• [Assigned task]: In the Python code below, what error is raised when the lists given to a Chain don't have matching lengths?

[Source text — start]

ColossalAI/colossalai/auto_parallel/checkpoint/operation.py

import math
from abc import ABC
from typing import Any, Iterable, List

from torch.utils._pytree import tree_map


class Chain:

    def __init__(self,
                 ftime: List[float],
                 btime: List[float],
                 x: List[int],
                 xbar: List[int],
                 ftmp: List[int],
                 btmp: List[int],
                 check_consistency: bool = True):
        """The chain is a basic linearized structure for solving the dynamic programming problem for activation checkpoint.
        See paper https://hal.inria.fr/hal-02352969 for details.

        Args:
            ftime (List[float]): The forward time of each node.
            btime (List[float]): The backward time of each node.
            x (List[int]): The forward memory of each node (if save_output). Same as `a` in the paper.
            xbar (List[int]): The forward memory of each node (if save_all). Same as `a_bar` in the paper.
            ftmp (List[int]): The temporary forward memory of each node.
            btmp (List[int]): The temporary backward memory of each node, can be used to control memory budget.
            check_consistency (bool, optional): Check the lengths consistency for the `Chain`. Defaults to True.
        """
        self.ftime = ftime
        self.btime = btime
        self.x = x
        self.xbar = xbar
        self.ftmp = ftmp
        self.btmp = btmp
        if check_consistency and not self.check_lengths():
            raise AttributeError("In Chain, input lists do not have consistent lengths")

    def check_lengths(self):
        return ((len(self.ftime) == len(self)) and (len(self.btime) == len(self) + 1) and (len(self.x) == len(self) + 1)
                and (len(self.ftmp) == len(self)) and (len(self.btmp) == len(self) + 1)
                and (len(self.xbar) == len(self) + 1))

    def __repr__(self):
        chain_list = []
        for i in range(len(self)):
            chain_list.append((self.ftime[i], self.btime[i], self.x[i], self.xbar[i], self.ftmp[i], self.btmp[i]))
        i = len(self)
        chain_list.append((None, self.btime[i], self.x[i], self.xbar[i], None, self.btmp[i]))
        return chain_list.__repr__()

    def __len__(self):
        return len(self.ftime)

    def discretize_all(self, unit: int):
        """Discretize the chain into a list of chains according to unit size."""
        discretizer = lambda val: math.ceil(val / unit)
        self.x = tree_map(discretizer, self.x)
        self.xbar = tree_map(discretizer, self.xbar)
        self.ftmp = tree_map(discretizer, self.ftmp)
        self.btmp = tree_map(discretizer, self.btmp)


class Operation(ABC):
    name = "Op"

    def __repr__(self) -> str:
        return f"{self.name}_{self.index}"

    def shift(self, value):
        if type(self.index) is tuple:
            self.index = tuple(x + value for x in self.index)

[Source text — finish]
[Data below — start]

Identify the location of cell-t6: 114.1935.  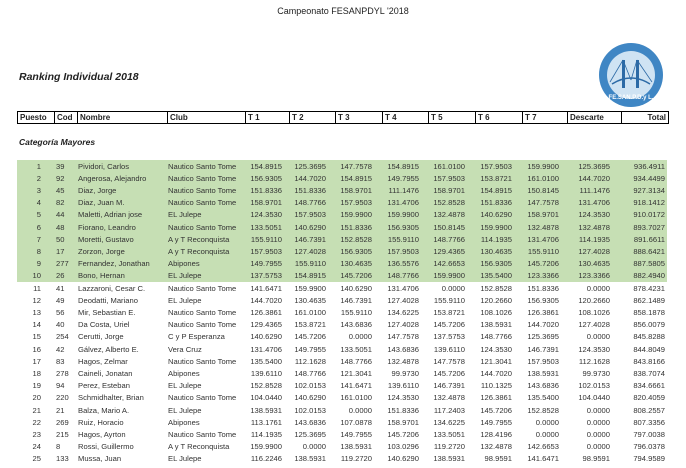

[Data below — finish]

• [Finished task]: An AttributeError with the message "In Chain, input lists do not have consistent lengths".